Der Song vom sorgenfreien „Gestern“ könnte also unzutreffender nicht sein, schließlich sind Jacks Probleme eigentlich von vorgestern. Doch jetzt scheint der Musiker aus Leidenschaft ausgesorgt zu haben, wenngleich er sich mit fremden Federn schmückt. Ein junger Studiobesitzer wird auf „seine“ Songs aufmerksam, das Lokalfernsehen klopft an. Plötzlich steht sogar der Popstar Ed Sheeran in der Küche, um den Geheimtipp als Vorband für ein Konzert in Moskau zu engagieren. Im Nu ist Jack der hochgelobte neue Stern am Pop-Himmel, der umso tiefer zu fallen droht, als ihm das Schicksal erneut einen Strich durch die Rechnung zu machen scheint.
„Hey, June“ vs „Hey, Dude“
Regisseur Danny Boyle erzählt in dem Hit-lastigen Liebesfilm ein sehr ähnliches Underdog-Märchen wie in „Slumdog Millionär". Hier ist es Jack, der ein Glückslos zieht, das Ruhm und Reichtum verspricht, ehe er erkennt, dass allein die Liebe zum wahren Glück führt. Dass die erzählerische Prämisse einer (Musik-)Welt ohne die Band, die diese so eindringlich geprägt hat, zunächst unglaublich unterhaltsam ist, verdankt „Yesterday“ auch den für mehrere Millionen Pfund eingekauften Musiklizenzen. Herrlich hemdsärmelig jubelt Jack die größten Welthits seiner unwissentlich ignoranten Zuhörerschaft unter. Durch den Einfluss geldgieriger Produzenten droht dann aus „Hey, Jude“ schon mal ein „Hey, Dude“ werden. Doch Jack ist peinlich genau darauf bedacht, in seinem Gedächtnis und an den verschiedenen Lebensstationen der Beatles dem exakten Textlaut nachzuspüren.

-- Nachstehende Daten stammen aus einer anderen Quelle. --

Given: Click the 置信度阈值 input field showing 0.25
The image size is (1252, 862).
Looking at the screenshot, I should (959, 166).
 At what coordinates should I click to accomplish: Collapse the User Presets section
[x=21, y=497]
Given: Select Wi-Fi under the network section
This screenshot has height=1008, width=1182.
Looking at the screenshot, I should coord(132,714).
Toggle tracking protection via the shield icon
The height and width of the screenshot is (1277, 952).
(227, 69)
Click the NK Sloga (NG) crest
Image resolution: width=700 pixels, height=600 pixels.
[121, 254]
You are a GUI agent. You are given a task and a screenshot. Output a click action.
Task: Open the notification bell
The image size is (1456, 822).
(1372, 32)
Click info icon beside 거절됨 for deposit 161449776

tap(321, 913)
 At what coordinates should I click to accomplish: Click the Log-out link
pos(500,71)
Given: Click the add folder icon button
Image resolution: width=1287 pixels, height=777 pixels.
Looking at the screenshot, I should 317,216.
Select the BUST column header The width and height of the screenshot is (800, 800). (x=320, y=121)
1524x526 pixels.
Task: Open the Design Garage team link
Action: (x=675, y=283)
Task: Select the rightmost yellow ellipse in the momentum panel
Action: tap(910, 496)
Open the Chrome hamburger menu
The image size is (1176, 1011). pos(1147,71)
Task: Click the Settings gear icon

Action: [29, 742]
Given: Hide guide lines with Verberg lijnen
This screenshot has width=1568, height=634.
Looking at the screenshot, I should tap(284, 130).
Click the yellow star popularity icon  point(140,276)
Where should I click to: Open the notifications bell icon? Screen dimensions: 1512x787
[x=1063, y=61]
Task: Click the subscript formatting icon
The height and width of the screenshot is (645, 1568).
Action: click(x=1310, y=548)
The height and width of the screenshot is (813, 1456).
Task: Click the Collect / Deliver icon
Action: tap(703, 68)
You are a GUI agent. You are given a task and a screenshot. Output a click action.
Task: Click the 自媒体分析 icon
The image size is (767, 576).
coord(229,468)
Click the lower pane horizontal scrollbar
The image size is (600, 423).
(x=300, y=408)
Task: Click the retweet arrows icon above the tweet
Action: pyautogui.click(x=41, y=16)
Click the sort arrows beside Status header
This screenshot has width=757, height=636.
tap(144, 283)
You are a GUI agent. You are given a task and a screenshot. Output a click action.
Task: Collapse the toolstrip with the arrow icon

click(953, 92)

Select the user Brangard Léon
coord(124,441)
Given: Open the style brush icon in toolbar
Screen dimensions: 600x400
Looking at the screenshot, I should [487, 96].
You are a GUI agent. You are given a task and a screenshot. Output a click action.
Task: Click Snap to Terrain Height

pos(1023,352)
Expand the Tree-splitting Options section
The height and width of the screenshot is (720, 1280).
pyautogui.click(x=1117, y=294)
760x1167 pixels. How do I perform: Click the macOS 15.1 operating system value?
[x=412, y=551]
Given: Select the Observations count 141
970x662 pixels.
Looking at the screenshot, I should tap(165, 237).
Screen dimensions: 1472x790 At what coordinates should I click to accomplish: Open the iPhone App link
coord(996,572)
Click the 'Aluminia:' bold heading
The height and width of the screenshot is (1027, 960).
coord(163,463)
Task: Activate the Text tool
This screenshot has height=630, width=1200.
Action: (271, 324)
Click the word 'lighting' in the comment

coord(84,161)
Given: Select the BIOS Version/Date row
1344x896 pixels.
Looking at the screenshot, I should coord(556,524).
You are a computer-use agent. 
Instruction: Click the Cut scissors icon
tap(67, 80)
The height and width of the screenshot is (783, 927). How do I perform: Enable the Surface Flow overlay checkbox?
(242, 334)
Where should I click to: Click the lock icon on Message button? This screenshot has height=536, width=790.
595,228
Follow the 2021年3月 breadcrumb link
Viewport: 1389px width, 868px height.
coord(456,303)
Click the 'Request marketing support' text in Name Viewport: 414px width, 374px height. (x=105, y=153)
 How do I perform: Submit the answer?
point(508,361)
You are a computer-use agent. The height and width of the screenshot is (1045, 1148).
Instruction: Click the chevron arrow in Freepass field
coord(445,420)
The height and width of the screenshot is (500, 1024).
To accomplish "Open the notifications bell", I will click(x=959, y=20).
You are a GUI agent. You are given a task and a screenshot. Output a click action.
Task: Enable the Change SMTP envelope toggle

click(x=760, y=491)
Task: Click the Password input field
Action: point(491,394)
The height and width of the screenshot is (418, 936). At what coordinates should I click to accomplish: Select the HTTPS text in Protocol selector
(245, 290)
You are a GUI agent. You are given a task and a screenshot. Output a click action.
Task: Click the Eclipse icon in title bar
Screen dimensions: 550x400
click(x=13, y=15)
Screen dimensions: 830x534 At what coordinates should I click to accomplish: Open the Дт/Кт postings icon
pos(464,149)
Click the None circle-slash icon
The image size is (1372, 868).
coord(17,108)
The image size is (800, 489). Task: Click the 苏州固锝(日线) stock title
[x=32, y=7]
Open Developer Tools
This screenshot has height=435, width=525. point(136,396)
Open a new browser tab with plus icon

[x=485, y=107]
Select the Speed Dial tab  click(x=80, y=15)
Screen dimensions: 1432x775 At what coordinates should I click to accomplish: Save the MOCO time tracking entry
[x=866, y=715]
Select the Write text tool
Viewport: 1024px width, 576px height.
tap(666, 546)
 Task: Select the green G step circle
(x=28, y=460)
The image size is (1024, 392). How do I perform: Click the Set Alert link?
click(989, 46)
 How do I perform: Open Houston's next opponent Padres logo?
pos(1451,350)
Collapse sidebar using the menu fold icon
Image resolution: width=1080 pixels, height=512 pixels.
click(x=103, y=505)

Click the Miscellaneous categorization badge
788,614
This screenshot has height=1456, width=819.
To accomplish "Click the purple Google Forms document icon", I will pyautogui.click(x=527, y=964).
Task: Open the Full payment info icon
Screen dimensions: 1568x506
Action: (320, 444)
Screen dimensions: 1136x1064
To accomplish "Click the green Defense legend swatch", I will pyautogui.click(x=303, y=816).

„Yesterday“ wartet mit viel nostalgischem Wiedererkennungsmomenten und einem bissigen Kommentar auf die digitalisierte Vermarktungsmaschinerie des Musikgeschäfts auf. Beides kann aber nicht verhehlen, dass der Film einen recht konventionellen Weg einschlägt. So wird die Annäherung von Jack und Ellie, die schon lange und recht offensichtlich Gefühle für den Musiker hegt, ständig durch beliebige Störfaktoren unterbrochen – hereinplatzende Eltern, Handys oder Manager.
Eingängig und sympathisch
Die Cameo-Auftritte von Ed Sheeran mögen für prächtige Stadien-Aufnahmen und ein größeres Zielpublikum sorgen. Dessen monoton massenkompatible Songs unterstreichen aber vor allem im Vergleich mit den Beatles-Hits, wie schlecht es um die Pop-Industrie bestellt ist. Ob das beabsichtigt war, sei dahingestellt. Zumal neben dem Wohlfühlanspruch dem Ausnahmephänomen der Beatles-Songs kaum nachgespürt wird. Auch bleiben die Figuren recht eindimensional, was primär wohl dem Drehbuch von Richard Curtis anzulasten ist. Und so gleicht der so aufregend beginnende Film zunehmend selbst einem Ed Sheeran-Song: eingängig, sympathisch, aber letztlich ziemlich stromlinienförmig.